その結果、ストレスによってうつ病や神経症などの精神・神経の異常、自律神経失調症、不眠、不整脈、胃潰瘍・十二指腸潰瘍、高血圧、動脈硬化、月経異常、などを引き起こしてしまいます。また、免疫力も低下するので、がんの発生にも影響を与えます。
ストレスチェック
アメリカのホームズ博士によるストレス度の評価です。日本人とアメリカ人では生活習慣などが異なるので、そのままあてはまらないかもしれません。この評価から、1年間のストレス度の合計が300以上では80%、300〜150の割合で心筋梗塞、うつ病を発症するとしています。
| できごと | ストレス度 | できごと | ストレス度 |
| 配偶者の死 | 100 | 夫婦喧嘩 | 35 |
| 離婚 | 73 | 多額の借金 | 31 |
| 配偶者との離婚 | 65 | 職場での責任の変化 | 29 |
| 拘禁 | 63 | 子供の独立 | 29 |
| 近親者の死 | 63 | 親族間のトラブル | 29 |
| 怪我、病気 | 53 | 配偶者の退職 | 26 |
| 結婚 | 50 | 入学・卒業 | 26 |
| 失業 | 47 | 生活の変化 | 25 |
| 離婚調停 | 45 | 環境の変化 | 24 |
| 退職 | 45 | 上司とのトラブル | 23 |
| 親近者の病気 | 44 | 労働条件の変化 | 20 |
| 妊娠 | 40 | 引越し・転校 | 20 |
| 性的な障害 | 39 | 小額の借金 | 17 |
| 家族数の増加 | 39 | 睡眠の変化 | 16 |
| 仕事の変化 | 39 | 食生活の変化 | 15 |
| 経済状態の変化 | 38 | 休暇 | 13 |
| 親しい友人の死 | 37 | クリスマス | 12 |
| 転職・配置転換 | 36 | 軽い法律違反 | 11 |
ストレスをためないように心がけること
時にストレスは突然死の原因にもなります。
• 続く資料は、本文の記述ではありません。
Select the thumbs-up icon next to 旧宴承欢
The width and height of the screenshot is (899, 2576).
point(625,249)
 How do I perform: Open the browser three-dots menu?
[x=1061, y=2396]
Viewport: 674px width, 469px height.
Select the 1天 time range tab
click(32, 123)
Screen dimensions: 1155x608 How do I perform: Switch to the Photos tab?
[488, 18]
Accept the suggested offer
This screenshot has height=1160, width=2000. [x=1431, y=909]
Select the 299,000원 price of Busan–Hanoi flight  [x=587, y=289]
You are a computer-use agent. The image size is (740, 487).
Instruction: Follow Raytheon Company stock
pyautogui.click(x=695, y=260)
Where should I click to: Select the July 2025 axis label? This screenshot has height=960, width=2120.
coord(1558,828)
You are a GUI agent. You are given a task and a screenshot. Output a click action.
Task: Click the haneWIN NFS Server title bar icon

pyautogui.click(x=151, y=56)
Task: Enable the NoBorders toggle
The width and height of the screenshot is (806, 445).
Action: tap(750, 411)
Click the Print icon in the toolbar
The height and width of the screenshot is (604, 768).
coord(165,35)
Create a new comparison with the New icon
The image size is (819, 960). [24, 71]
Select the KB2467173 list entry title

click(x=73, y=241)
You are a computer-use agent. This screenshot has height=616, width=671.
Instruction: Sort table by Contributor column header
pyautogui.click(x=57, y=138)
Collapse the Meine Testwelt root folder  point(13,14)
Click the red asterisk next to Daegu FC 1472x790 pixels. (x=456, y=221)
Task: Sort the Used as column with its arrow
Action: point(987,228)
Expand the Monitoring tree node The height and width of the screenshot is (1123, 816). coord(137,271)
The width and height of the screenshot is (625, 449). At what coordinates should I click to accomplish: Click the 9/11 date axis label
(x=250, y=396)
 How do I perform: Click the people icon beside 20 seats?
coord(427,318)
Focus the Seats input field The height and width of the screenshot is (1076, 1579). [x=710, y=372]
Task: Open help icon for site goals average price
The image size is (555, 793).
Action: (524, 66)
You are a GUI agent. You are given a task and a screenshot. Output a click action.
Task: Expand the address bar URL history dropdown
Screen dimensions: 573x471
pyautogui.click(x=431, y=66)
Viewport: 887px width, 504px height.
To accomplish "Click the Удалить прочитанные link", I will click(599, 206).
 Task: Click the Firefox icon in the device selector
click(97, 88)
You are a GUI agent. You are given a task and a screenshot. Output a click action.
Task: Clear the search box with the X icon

突然死の原因となるのは急性心不全、虚血性疾患、クモ膜下出血、脳内出血、脳梗塞などです。このような疾患を起こす人は高血圧症、動脈硬化、糖尿病、高脂血症、痛風、肥満、などを持っていることが多く、生活習慣として喫煙、過度の飲酒、塩分の採りすぎ、過食、運動不足、不規則な生活などが挙げられます。

軽いストレスの場合は、入浴や運動、趣味など自分の好きなことで解消するように心がけましょう。また、仕事や生活においては、あまり熱中しすぎない、こだわり過ぎず、時には不満も口にして、疲労を感じたら十分に休養・睡眠をとりましょう。
また、飲酒や食事もストレス解消の方法ですが、飲みすぎや食べすぎはアルコール性障害や肥満の原因にもなりますので、注意が必要です。早寝早起きして規則正しい生活をし、できるだけ毎日同じ時間に3食きちんと食事をするようにしましょう。